File photo of euthanasia campainer Philip Nitschke in Sydney. Nitschke said Friday he wants to set up an assisted suicide clinic in Fiji and the government in Suva was seriously considering it

Prominent Australian right-to-die campaigner Philip Nitschke said Friday he wants to set up an assisted suicide clinic in Fiji, but the government in Suva downplayed the idea. Nitschke, a doctor who has campaigned on euthanasia issues for more than a decade, wants it to operate like the Dignitas centre in Switzerland, where 144 people ended their lives in 2011, virtually all of them foreigners.
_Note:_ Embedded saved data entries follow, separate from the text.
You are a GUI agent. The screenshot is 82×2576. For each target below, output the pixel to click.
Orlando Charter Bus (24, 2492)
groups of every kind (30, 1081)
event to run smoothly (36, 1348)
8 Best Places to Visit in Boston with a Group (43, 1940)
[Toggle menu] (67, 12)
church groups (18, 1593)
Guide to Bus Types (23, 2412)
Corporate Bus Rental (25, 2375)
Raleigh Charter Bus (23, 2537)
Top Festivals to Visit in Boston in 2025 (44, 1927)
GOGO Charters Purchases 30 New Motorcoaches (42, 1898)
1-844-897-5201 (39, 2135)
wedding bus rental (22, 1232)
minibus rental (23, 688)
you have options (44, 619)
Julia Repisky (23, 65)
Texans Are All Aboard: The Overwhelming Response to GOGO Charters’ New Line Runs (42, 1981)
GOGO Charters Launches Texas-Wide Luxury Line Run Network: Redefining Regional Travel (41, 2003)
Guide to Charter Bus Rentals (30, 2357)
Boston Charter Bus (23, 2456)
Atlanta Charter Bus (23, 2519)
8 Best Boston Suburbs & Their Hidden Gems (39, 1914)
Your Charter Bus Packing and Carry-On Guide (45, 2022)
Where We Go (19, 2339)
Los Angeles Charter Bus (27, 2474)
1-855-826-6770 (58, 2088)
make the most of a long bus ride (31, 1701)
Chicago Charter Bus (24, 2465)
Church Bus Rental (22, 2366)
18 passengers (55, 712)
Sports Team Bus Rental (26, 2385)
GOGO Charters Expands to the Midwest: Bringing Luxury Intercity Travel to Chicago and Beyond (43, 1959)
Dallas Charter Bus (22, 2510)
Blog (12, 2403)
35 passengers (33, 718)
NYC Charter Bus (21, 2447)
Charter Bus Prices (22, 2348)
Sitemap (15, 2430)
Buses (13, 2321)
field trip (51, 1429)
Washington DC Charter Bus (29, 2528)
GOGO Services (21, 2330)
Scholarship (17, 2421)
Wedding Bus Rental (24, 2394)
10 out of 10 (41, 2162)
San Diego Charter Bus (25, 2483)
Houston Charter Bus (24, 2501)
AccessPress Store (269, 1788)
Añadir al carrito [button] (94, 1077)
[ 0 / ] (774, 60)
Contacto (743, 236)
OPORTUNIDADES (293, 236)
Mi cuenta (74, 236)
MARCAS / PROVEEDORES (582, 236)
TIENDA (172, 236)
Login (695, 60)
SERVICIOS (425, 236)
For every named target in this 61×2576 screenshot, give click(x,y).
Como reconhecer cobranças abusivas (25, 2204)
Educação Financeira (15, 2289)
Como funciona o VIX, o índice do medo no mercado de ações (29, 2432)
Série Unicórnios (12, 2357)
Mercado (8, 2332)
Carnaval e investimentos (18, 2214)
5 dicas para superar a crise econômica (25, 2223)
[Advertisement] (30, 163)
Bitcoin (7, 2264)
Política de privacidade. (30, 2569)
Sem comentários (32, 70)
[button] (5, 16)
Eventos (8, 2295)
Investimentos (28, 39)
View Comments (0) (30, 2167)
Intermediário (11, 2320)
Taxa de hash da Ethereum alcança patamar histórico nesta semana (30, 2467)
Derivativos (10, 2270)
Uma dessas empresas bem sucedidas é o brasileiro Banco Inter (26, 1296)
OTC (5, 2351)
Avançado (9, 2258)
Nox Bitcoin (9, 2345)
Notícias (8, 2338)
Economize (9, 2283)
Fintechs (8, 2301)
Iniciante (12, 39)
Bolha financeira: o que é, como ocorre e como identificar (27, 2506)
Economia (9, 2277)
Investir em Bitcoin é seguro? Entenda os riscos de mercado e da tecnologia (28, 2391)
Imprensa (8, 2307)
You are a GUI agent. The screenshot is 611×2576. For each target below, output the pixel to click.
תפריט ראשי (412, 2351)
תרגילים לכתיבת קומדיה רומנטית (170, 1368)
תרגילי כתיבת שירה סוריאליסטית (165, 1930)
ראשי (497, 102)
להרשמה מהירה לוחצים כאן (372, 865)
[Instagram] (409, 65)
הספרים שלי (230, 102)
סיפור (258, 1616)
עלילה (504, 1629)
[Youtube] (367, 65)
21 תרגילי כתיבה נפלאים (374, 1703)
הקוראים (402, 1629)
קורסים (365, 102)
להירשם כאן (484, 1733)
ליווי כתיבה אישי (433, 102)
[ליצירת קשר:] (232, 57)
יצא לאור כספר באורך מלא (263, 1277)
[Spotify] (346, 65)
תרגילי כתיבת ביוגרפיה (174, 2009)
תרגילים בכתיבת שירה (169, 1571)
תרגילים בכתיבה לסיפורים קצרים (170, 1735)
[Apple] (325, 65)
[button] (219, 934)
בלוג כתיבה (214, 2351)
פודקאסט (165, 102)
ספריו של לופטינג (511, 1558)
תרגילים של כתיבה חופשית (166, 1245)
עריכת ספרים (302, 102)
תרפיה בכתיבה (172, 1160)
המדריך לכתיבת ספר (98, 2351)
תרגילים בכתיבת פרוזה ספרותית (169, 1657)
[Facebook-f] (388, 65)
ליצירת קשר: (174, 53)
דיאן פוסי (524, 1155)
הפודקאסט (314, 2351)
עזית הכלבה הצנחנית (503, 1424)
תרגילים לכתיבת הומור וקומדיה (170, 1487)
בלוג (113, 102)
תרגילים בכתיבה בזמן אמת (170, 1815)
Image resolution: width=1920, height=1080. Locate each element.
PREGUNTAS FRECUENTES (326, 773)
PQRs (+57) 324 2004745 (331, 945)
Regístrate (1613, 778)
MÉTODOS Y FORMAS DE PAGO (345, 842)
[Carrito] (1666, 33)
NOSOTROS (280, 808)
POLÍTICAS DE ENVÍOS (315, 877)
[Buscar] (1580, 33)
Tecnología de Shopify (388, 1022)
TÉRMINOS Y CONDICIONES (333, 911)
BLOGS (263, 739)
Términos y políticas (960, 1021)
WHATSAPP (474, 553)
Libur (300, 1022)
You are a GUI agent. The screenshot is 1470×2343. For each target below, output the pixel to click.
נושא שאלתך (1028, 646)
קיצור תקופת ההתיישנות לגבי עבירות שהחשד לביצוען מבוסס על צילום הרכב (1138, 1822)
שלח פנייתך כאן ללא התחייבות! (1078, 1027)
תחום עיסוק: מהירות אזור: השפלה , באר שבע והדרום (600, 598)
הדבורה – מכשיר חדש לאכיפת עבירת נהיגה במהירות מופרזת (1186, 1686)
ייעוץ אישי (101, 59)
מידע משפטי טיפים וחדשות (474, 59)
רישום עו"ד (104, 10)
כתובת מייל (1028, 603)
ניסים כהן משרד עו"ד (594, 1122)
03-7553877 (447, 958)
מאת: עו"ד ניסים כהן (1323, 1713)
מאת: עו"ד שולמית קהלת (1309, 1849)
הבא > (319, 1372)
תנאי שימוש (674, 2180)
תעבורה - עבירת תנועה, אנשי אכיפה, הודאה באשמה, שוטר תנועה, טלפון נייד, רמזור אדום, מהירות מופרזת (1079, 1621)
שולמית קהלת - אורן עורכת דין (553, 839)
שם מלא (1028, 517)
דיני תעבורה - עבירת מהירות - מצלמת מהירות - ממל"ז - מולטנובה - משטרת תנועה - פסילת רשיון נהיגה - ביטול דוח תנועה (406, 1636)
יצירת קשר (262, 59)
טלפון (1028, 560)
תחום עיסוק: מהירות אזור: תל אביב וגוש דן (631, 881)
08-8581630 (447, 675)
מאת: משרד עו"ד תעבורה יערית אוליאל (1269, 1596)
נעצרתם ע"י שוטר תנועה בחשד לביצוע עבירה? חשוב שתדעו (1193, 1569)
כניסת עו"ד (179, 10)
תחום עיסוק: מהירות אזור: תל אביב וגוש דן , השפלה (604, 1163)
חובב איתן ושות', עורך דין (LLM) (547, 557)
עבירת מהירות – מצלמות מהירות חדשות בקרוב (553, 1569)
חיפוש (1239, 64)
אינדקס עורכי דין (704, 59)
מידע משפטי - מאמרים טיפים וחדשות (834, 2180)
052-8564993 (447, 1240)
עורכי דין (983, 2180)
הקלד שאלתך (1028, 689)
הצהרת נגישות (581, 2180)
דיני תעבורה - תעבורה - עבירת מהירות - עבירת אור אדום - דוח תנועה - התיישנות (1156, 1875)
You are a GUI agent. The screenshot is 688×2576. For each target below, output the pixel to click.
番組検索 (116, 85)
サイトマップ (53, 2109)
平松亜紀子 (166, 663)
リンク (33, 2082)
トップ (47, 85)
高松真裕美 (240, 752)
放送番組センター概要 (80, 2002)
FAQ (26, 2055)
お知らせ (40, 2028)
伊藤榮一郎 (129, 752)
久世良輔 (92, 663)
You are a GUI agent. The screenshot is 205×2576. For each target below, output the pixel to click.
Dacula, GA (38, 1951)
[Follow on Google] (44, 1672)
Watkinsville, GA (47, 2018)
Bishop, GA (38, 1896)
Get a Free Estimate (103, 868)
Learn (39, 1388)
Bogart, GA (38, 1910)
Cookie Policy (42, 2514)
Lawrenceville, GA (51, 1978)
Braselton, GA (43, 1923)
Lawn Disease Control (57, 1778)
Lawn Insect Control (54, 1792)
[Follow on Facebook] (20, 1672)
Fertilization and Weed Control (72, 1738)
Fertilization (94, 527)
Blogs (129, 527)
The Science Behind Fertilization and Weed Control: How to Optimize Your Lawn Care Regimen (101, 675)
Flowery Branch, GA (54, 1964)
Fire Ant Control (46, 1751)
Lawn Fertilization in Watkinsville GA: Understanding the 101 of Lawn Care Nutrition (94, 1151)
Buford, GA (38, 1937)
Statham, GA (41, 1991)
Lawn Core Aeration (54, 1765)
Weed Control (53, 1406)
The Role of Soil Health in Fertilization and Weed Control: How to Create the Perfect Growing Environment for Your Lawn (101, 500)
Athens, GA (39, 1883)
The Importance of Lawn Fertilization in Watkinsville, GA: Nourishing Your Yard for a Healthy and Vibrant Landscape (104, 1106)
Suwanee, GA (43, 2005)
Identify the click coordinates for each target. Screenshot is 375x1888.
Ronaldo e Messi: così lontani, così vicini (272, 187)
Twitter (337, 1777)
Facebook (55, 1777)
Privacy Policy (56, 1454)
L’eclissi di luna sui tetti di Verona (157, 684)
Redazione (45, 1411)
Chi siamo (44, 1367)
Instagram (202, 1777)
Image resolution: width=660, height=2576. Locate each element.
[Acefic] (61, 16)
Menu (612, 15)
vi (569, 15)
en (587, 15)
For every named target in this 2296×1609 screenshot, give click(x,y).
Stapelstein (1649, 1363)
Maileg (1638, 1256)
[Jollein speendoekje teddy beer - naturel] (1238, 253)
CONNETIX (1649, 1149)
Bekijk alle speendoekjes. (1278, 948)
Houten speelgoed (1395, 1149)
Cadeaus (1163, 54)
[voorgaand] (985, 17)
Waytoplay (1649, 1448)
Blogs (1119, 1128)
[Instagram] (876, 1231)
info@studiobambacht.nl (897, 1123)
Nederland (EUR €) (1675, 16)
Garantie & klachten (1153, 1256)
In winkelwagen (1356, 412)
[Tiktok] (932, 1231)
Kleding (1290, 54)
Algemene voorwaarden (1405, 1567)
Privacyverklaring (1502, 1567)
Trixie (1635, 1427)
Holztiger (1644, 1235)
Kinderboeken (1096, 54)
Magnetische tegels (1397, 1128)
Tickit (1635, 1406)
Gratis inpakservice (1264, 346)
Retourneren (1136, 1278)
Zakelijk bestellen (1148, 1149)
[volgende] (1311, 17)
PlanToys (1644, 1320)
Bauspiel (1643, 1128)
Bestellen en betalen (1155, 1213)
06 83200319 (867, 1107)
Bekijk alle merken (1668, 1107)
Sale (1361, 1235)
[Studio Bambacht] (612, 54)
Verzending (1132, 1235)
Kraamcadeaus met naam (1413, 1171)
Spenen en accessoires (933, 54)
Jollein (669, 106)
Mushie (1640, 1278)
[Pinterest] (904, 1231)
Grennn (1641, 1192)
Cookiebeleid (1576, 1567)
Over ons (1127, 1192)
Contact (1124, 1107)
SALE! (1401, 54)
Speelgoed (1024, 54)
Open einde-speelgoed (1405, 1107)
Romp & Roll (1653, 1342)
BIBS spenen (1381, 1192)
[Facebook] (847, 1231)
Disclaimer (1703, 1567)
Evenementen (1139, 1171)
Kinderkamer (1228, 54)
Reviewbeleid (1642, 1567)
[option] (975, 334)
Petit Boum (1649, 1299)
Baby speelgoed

Nitschke, head of Exit International, told the Sydney Morning Herald it would make it easier for people from the Asia-Pacific who wanted to end their lives to do so, rather than having to travel to Europe. "Given the logistical problems faced by those in the Asia-Pacific travelling to Europe when seriously ill, Exit would suggest that a mirror clinic is well warranted in this region of the world," he said. He said he had written to Fiji's attorney-general who had asked for more details, and hopes his organisation can go to the Pacific nation to discuss the idea. "The reality is that it's a very humane process, and a country which shows some compassion and concern for its neighbours, I think would entertain such ideas," he said in a separate interview with ABC radio. A Fiji government spokesman confirmed they received Nitschke's proposal, but told AFP it was highly unlikely a death clinic would be approved in the predominantly Christian nation. "As with all submissions received by the attorney-general's chambers, details of the proposal were requested. There is no plan to establish such a facility in Fiji," she said. Assisted suicide, or euthanasia, is illegal in most countries around the world and is banned in Australia, although it was legal for a time in the Northern Territory before the law was overturned in the 1990s. When it was legal in the Northern Territory, Nitschke became the first doctor in the world to administer a legal, voluntary, lethal injection to end a life, and he went on to do the same for three other people. He said only seriously ill patients found by a psychiatrist to be of sound mind would be permitted to use the service proposed in Fiji.